Helmus et al based vcv matrix

  • Phylogenetic Sp Variability (PSV): expected variance among species in a community phylogeny for a trait evolving under Brownian motion.
    • when the tree is ultrametric, PSV is half(??) of the mean pairwise distance (mpd).
  • Phylogenetic Sp Evenness (PSE): abundance weighted, identical to mpd.f when the phylogeny is ultrametric except that PSE is scaled from zero to one.
  • Phylogenetic Sp Richness (PSR): = mpd times sp richness in the community.
  • Helmus et al. is potentially more flexible by using alternative models of trait evolution.
# library(picante)
psv(my.sample, my.phylo)
pse(my.sample, my.phylo)
psr(my.sample, my.phylo)

Nearest Neighbor Measures

Pairwise distance measures average across all species pairs and thus a lot of detail will be lost.

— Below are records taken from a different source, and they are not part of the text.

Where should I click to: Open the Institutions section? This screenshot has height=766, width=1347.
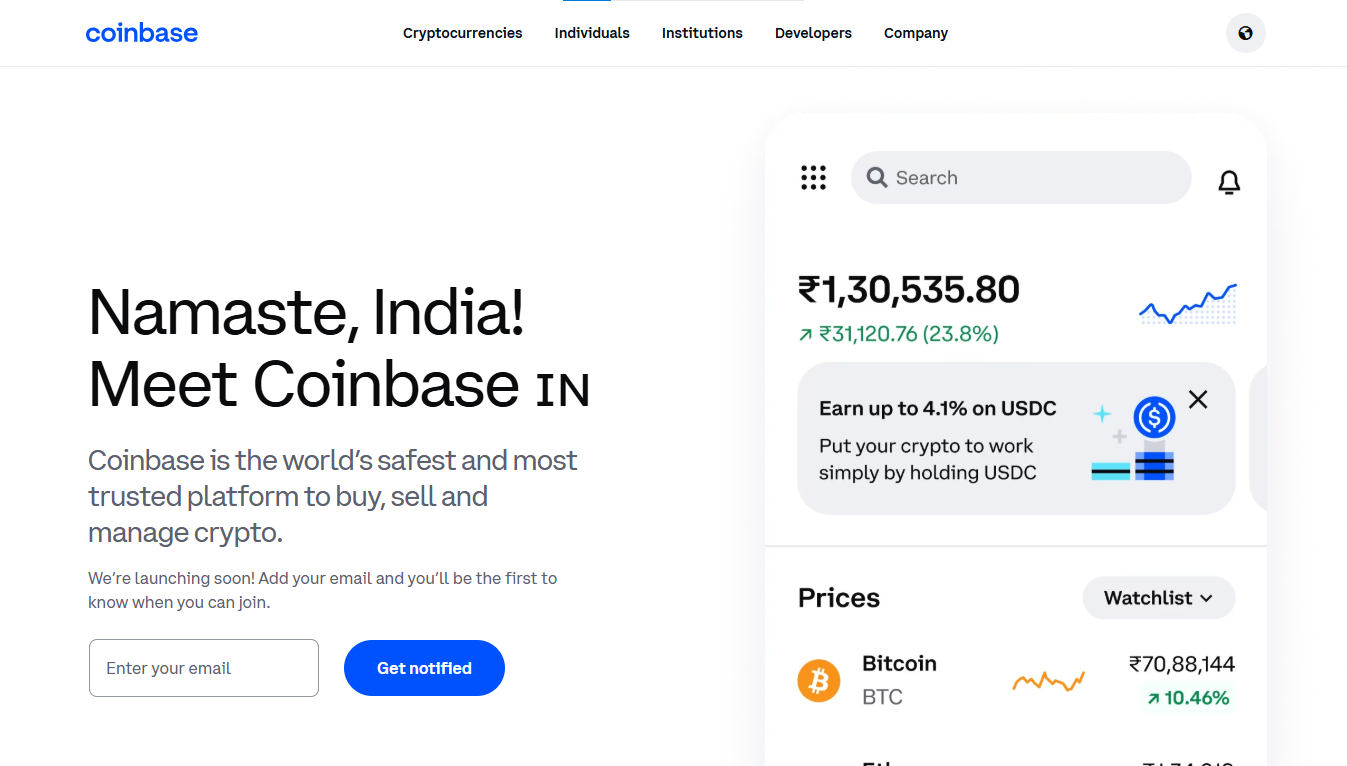[702, 33]

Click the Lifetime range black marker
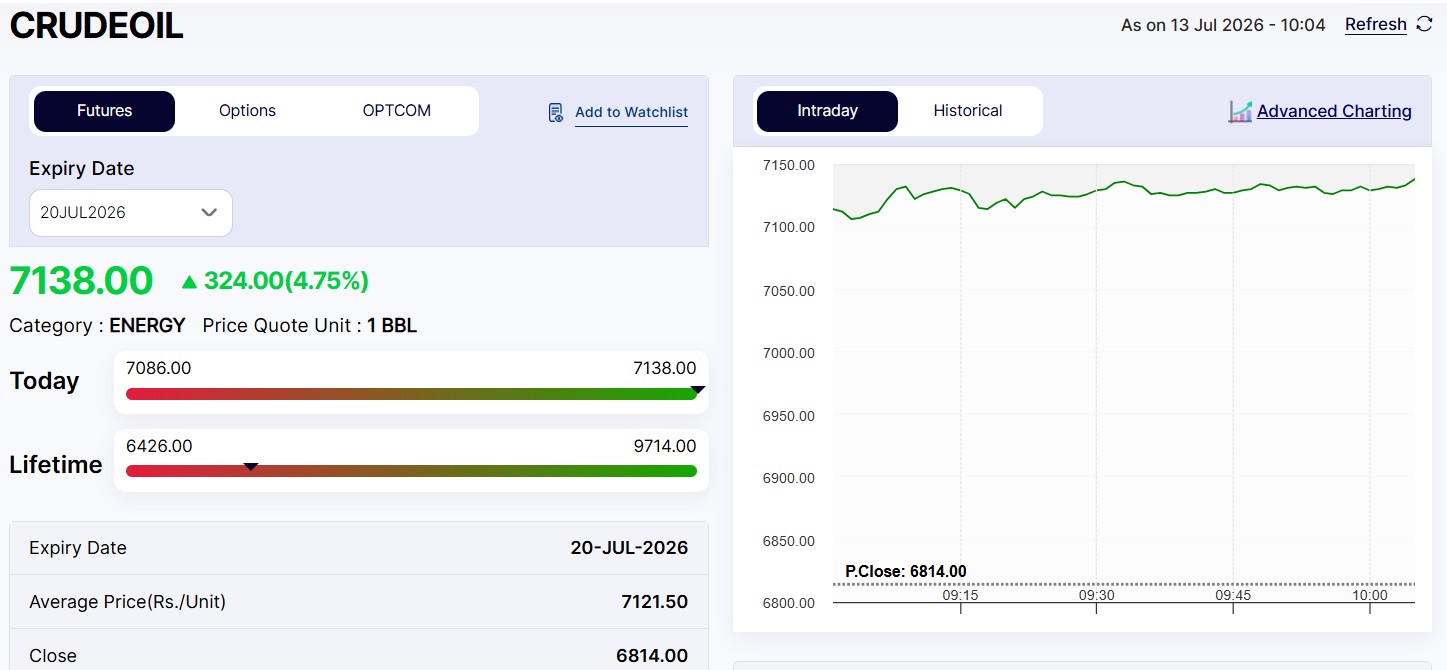click(251, 466)
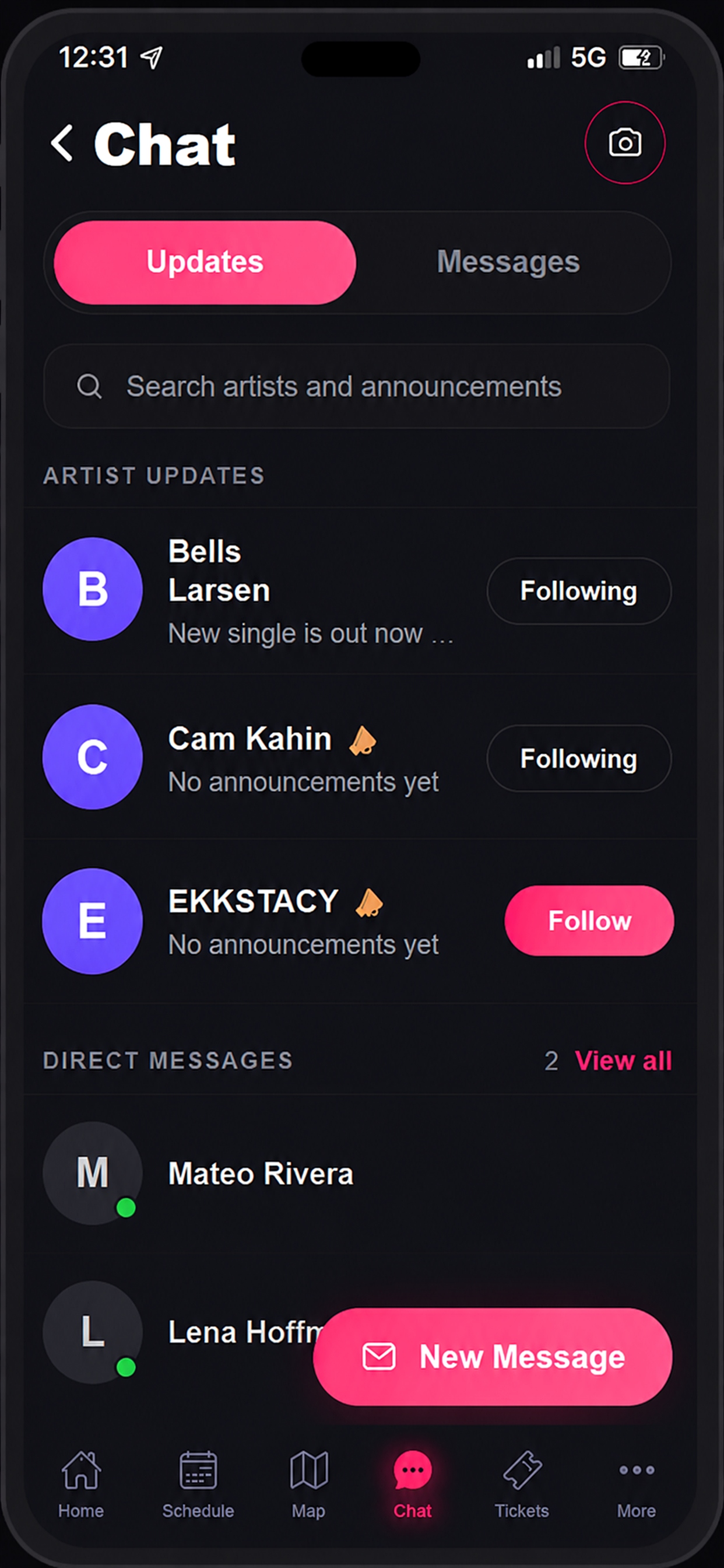The image size is (724, 1568).
Task: Go back using the chevron arrow
Action: tap(62, 143)
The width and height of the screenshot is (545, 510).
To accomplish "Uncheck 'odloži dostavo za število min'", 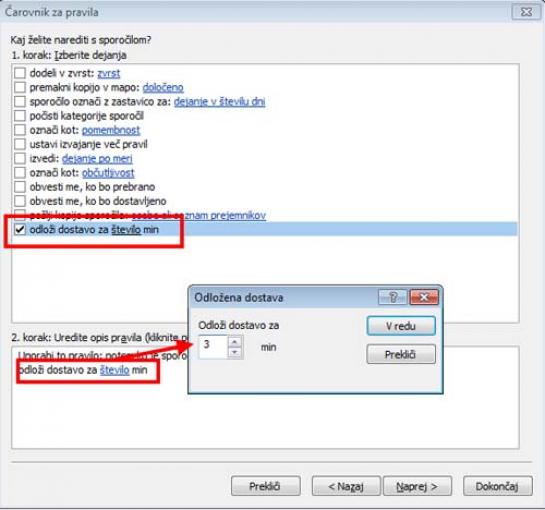I will (x=20, y=229).
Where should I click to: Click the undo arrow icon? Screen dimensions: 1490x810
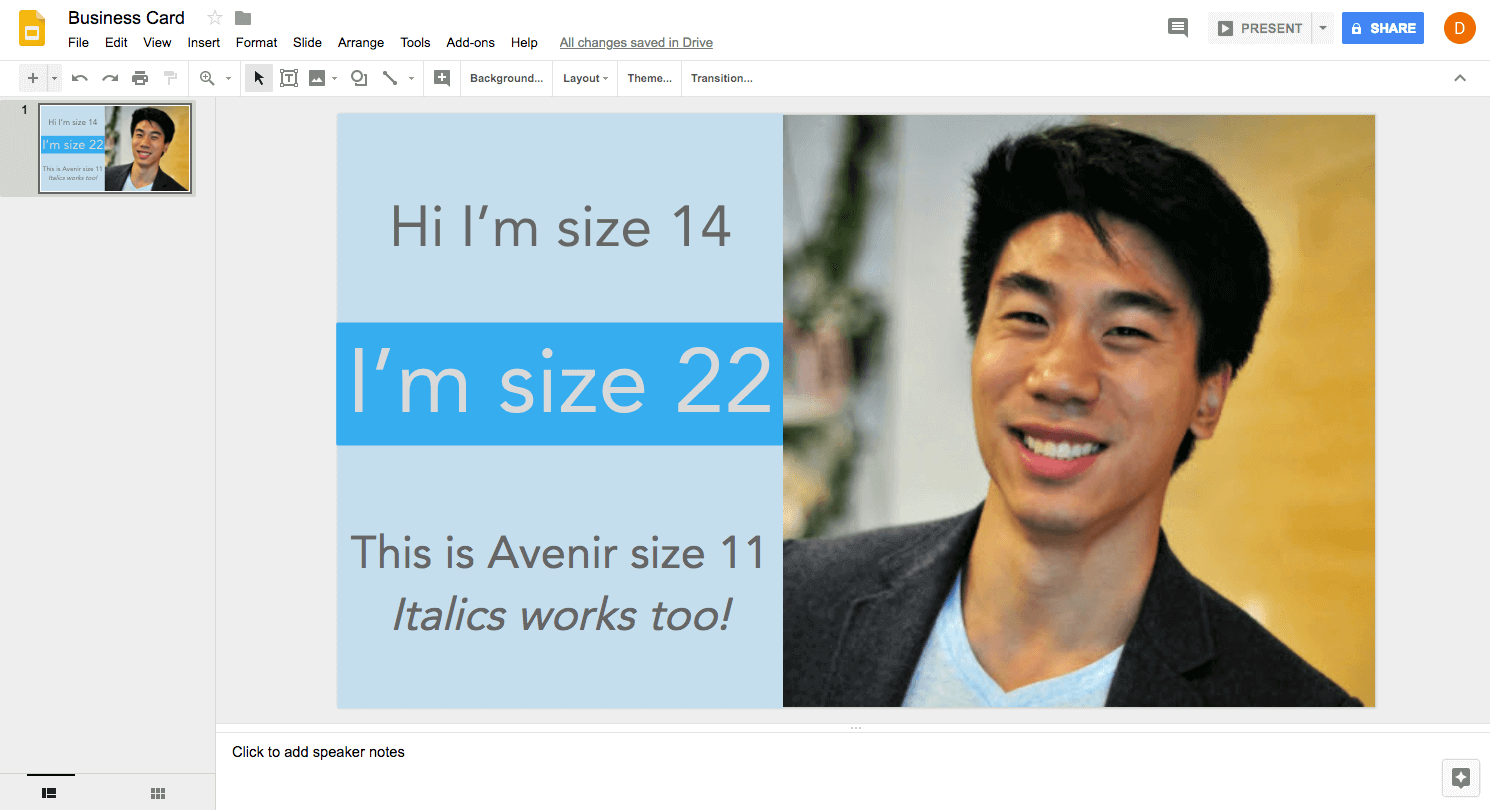click(x=80, y=78)
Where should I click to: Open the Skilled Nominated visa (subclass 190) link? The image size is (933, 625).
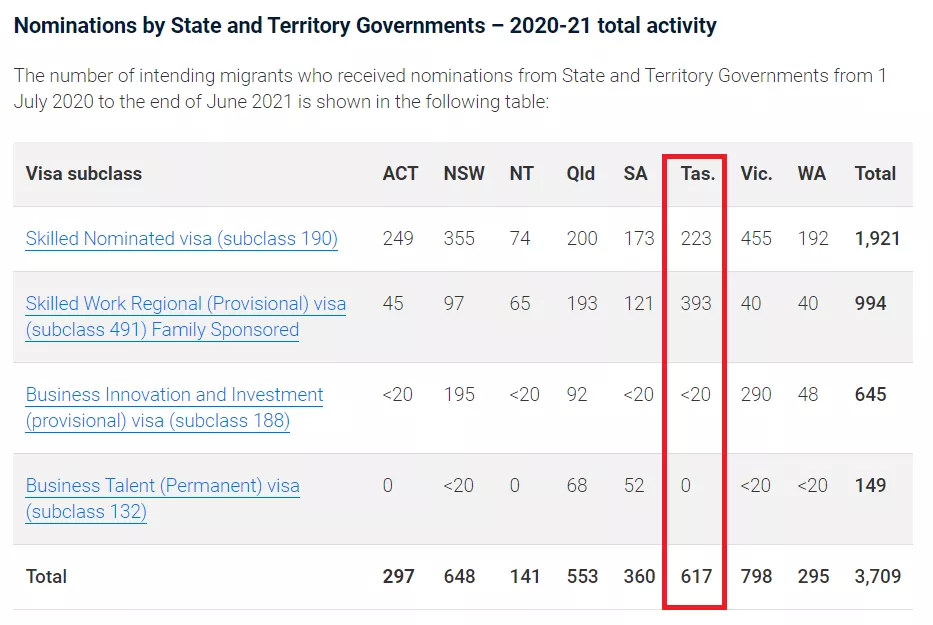point(181,239)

mean nearest taxon distance (mntd)

\[ mntd=\frac{\sum_{i}^{n}min\delta_{i,j}}{n},i\neq j \] \(min\delta_{i,j}\) is the minimum phylogenetic distance between species i and all other species in the community.

We can also calculate the abundance weighted version: \[ mntd.a=\frac{\sum_{i}^{n}min\delta_{i,j}f_{i}}{n},i\neq j \]

# library(picante)
mntd(my.sample, cophenetic(my.phylo), abundance.weighted = F)

Sum up

To get phylogenetic distance matrix, we can use cophenetic(tree). To get variance-covariance matrix, we can use vcv(tree).

We then can use picante package to calculate:

  • Faith’s index of PD: pd(samp, tree, include.root=T).
  • Mean pairwise distance (mpd: abundance weighted or not): mpd(samp, dis, abundance.weighted=F).
  • Rao’s quadratic entropy: raoD(samp, tree). Rao’s index is very similar with abundance weighted Faith’s index except that Rao’s index allows species compare with themselves.
  • Helmus et al. psv(sample, tree), pse(sample, tree), psr(sample, tree).
  • Nearest Neighbor Measures: mntd(sample, dis, abundance.weighted=F).